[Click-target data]
•••••
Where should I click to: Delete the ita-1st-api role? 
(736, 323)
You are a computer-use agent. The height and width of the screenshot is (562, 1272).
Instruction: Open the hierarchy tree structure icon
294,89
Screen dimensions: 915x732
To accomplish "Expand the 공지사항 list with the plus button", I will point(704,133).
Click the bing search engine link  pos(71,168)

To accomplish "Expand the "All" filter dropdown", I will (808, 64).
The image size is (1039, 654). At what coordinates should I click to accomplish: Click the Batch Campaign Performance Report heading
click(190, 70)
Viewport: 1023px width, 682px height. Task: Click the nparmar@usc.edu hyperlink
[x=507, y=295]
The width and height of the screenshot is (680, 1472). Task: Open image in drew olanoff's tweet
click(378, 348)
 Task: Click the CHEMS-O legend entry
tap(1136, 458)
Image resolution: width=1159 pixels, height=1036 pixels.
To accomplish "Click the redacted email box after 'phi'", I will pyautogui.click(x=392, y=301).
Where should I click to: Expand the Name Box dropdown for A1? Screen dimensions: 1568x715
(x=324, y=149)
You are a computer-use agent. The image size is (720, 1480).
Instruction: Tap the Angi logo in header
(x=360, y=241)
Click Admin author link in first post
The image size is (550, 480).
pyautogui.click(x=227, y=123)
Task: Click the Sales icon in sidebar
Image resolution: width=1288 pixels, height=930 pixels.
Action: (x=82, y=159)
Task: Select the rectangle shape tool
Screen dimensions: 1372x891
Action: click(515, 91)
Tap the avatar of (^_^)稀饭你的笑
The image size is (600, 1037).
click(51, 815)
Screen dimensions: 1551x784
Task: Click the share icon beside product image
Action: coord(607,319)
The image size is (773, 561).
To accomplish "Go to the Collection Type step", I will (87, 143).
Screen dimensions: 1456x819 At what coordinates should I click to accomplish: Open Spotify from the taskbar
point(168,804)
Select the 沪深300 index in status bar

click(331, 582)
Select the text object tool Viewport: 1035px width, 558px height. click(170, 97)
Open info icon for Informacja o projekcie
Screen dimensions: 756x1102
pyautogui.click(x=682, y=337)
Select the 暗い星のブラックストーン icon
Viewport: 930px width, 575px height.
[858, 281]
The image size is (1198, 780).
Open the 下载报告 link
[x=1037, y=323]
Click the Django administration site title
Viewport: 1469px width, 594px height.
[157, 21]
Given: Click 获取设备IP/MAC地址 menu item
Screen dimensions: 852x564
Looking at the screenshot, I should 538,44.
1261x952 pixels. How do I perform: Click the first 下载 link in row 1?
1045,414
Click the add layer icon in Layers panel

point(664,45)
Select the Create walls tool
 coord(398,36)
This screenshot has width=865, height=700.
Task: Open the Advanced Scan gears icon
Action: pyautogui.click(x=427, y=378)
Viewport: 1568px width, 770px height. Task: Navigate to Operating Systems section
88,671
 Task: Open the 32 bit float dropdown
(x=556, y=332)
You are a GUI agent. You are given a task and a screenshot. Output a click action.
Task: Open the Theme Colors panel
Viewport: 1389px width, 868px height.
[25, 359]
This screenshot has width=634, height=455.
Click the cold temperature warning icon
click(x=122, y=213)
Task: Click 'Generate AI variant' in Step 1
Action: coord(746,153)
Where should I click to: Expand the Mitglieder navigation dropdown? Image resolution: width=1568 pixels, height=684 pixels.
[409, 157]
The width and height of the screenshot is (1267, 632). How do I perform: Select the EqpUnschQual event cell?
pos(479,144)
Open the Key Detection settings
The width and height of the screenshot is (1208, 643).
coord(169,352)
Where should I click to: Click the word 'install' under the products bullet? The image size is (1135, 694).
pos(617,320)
•••••
* **TO BE DONE**: Output the data lines as a Markdown table with the columns Row and Line. Start at the line containing "Click the bing", end at the line containing "click(190, 70)", and leave out any blank lines.

* **FINISHED EXERCISE**:
| Row | Line |
|---|---|
| 1 | Click the bing search engine link  pos(71,168) |
| 2 | To accomplish "Expand the "All" filter dropdown", I will (808, 64). |
| 3 | The image size is (1039, 654). At what coordinates should I click to accomplish: Click the Batch Campaign Performance Report heading |
| 4 | click(190, 70) |